Formal dining chairs and primitive dining tables alone catch the eye, but when paired together the outcome qualifies as visually fascinating.
Fabulous, by my design definition, is being anything but in accordance with the usual requirements or customs.
Pairing formal dining chairs and primitive dining together brings about conversation and focal point contrast, giving the space a unique personality- the quintessential element of design and decorating.
I highly recommend seizing every opportunity to show and express personal style through home decor and home furnishings in an original way.
There’s a place and a time for keeping with well, that’s the way it’s always been done, so…
The cure for decorative complacency can be found in the mixing of styles.
Flattering in presence and stunning in design execution, the pairing formal Louis XV-style dining chairs with a 19th-century French farm table is a stroke of tasteful genius.
As showcased in Atticmag, formal Chippendale dining chairs paired with a primitive three plank farm table equals a comfortable formality that steps out of the expected comfort zone.
The first primitive dining table I purchased was at an antiques auction in 1999.
Dave the Builder and I previewed like it’s 1999 the night before the Saturday afternoon auction, and as my eyes zeroed in on the mark, a late 1800’s primitive harvest table in pristine condition, my antiques loving heart began to race.
Dave the Builder, who questioned my judgement, thought I was crazy as I wrote the item number down in my notebook.
“Why do you want a picnic table?” he asked.
That picnic table, which I won at the auction, turned out to be a magnificent addition to the Hopefully Classic inventory.
It sold within the week, and remains the primitive piece that got away.
I definitely regret selling it.
The next year we purchased a late 1800’s Cypress farm table.

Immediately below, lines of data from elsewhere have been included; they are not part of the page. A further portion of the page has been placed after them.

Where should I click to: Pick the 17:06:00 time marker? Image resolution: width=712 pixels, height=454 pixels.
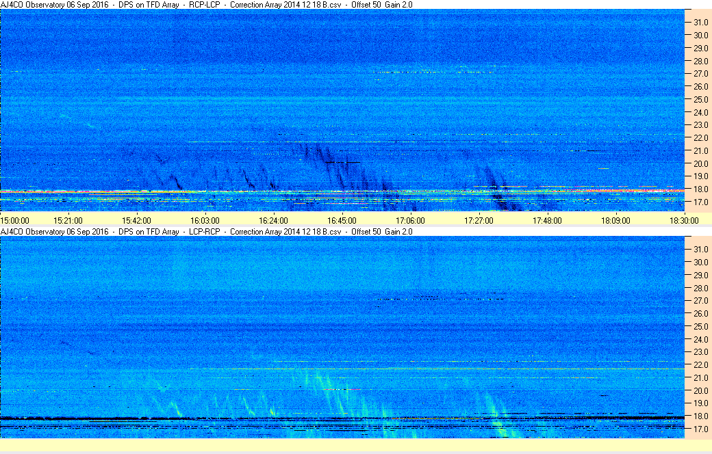pos(410,220)
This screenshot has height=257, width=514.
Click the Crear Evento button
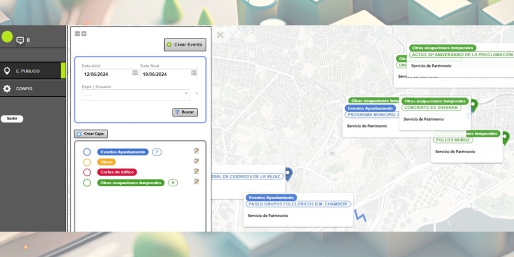point(185,45)
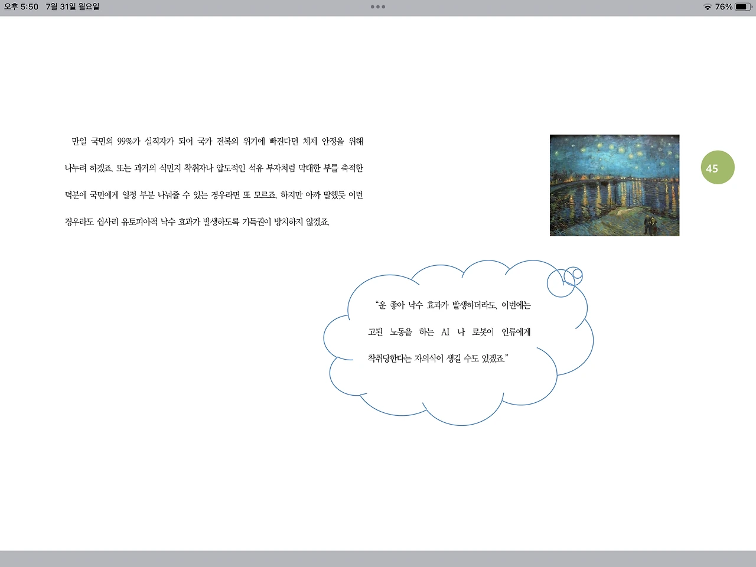Tap the multitasking three-dot indicator
The height and width of the screenshot is (567, 756).
tap(378, 7)
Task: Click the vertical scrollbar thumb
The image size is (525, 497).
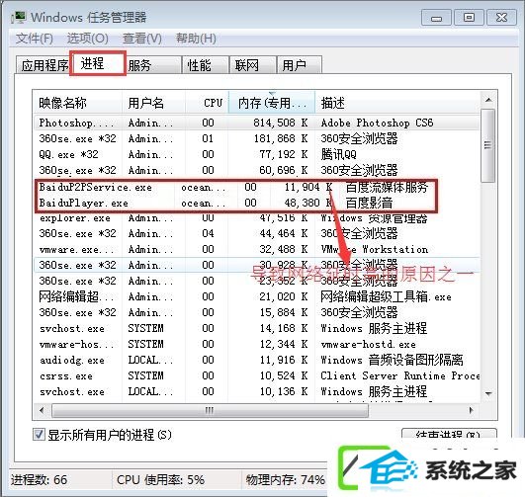Action: pos(488,145)
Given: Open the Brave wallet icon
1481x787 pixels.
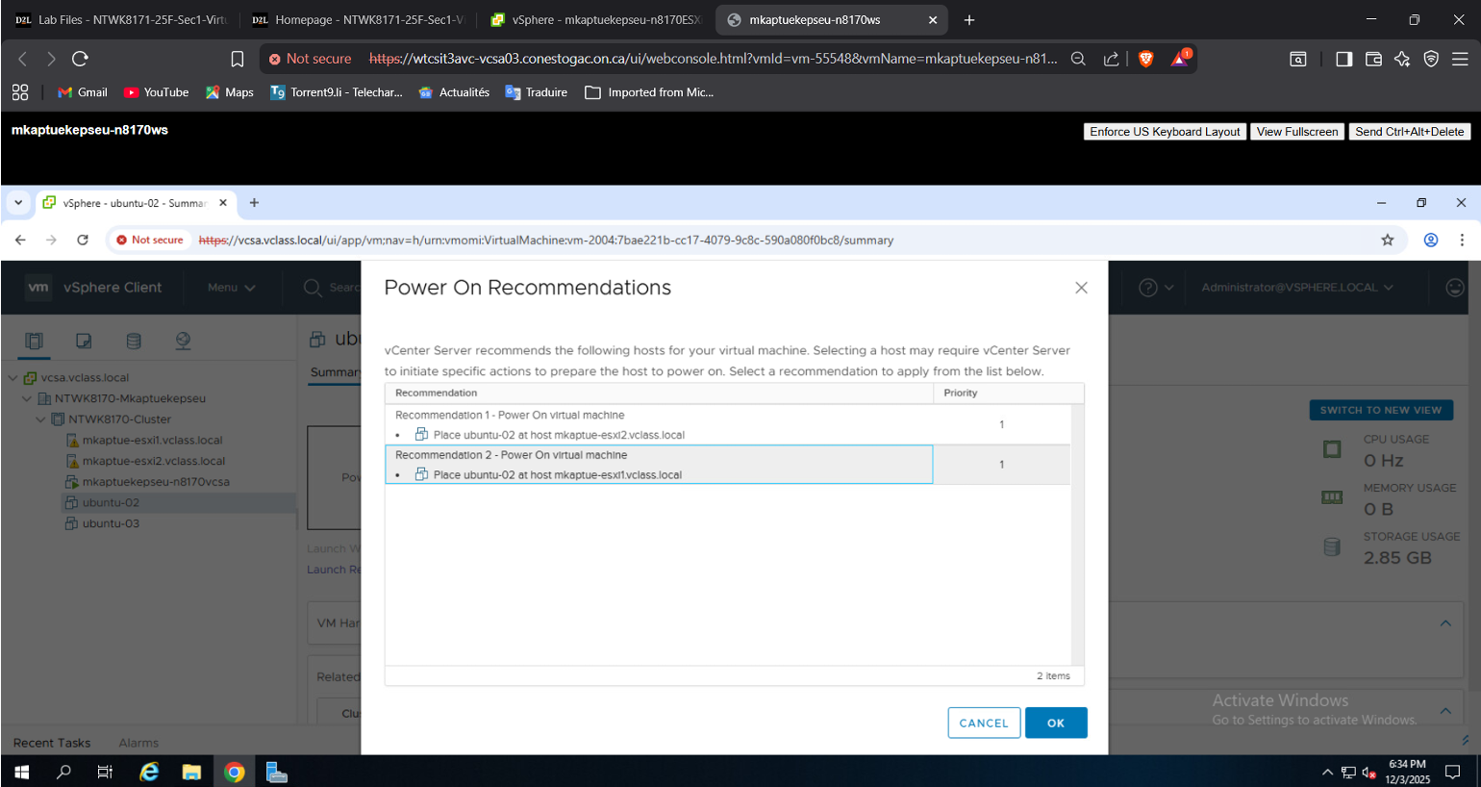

The grayish patina threw me a curve in the pairing department.
I recently brought in a set of six Mahogany Regency Sabre leg dining chairs, not really knowing what piece to pair them with, but knowing I could not pass them up.
Dave the Builder was arranging items, and I was with a client so I was not paying much attention.
Dave had placed the chairs around the farm table and the look blew my mind.
The woods, patinas, and styles played perfectly off each other and hit a note of design accord.
The set sold the next week.
The Regency dining chairs and Cypress farm table were great stand alone pieces, but when matched together the look was flawless.
Dave the Builder and I were drinking coffee one evening and found our conversation focused on a recent buying trip.
Authentic antique farm and harvest tables are becoming more scarce and prove difficult to locate.
Artisans, custom wood and furniture makers, and DIY aficionados are rising to the occasion to produce gorgeous interpretations and meet demand.
Dave the Builder has built farm tables for 4 of our clients.
Our school of thought is to introduce a new twist on an old way of doing things.
One custom table was built from Victorian square grand piano legs and Louisiana reclaimed Cypress planks.
He dry brushed the piano legs with paint to match the patina of the Cypress.
The table now resides at a cattle ranch in West Texas.
Talk about formal meets primitive!
The table featured below is the most current one he has built.
We purchased the antique legs and married them to our first choice, Louisiana reclaimed Cypress planks.
The patina is achieved with a two step process.
He begins with a dark stain application until the desired patina is reached.
The formal introduction was complete upon returning from a friend’s antique shop with the finest set of six formal white washed wheat back rush bottom dining chairs.
A designer friend scooped the set up for a client.
The chairs did not stay in the shop long enough for me to photograph.
I like that!
The final step is the trick.
We recommend and use Johnson Paste Wax. Available at hardware and home improvement stores, Johnson Paste Wax gives furniture a safe, hard, and protective finish with a soft luster.
Don’t be afraid to blend formal with primitive pieces.
The contrast surprises, complements, and is easily capable of becoming the focal point of the space.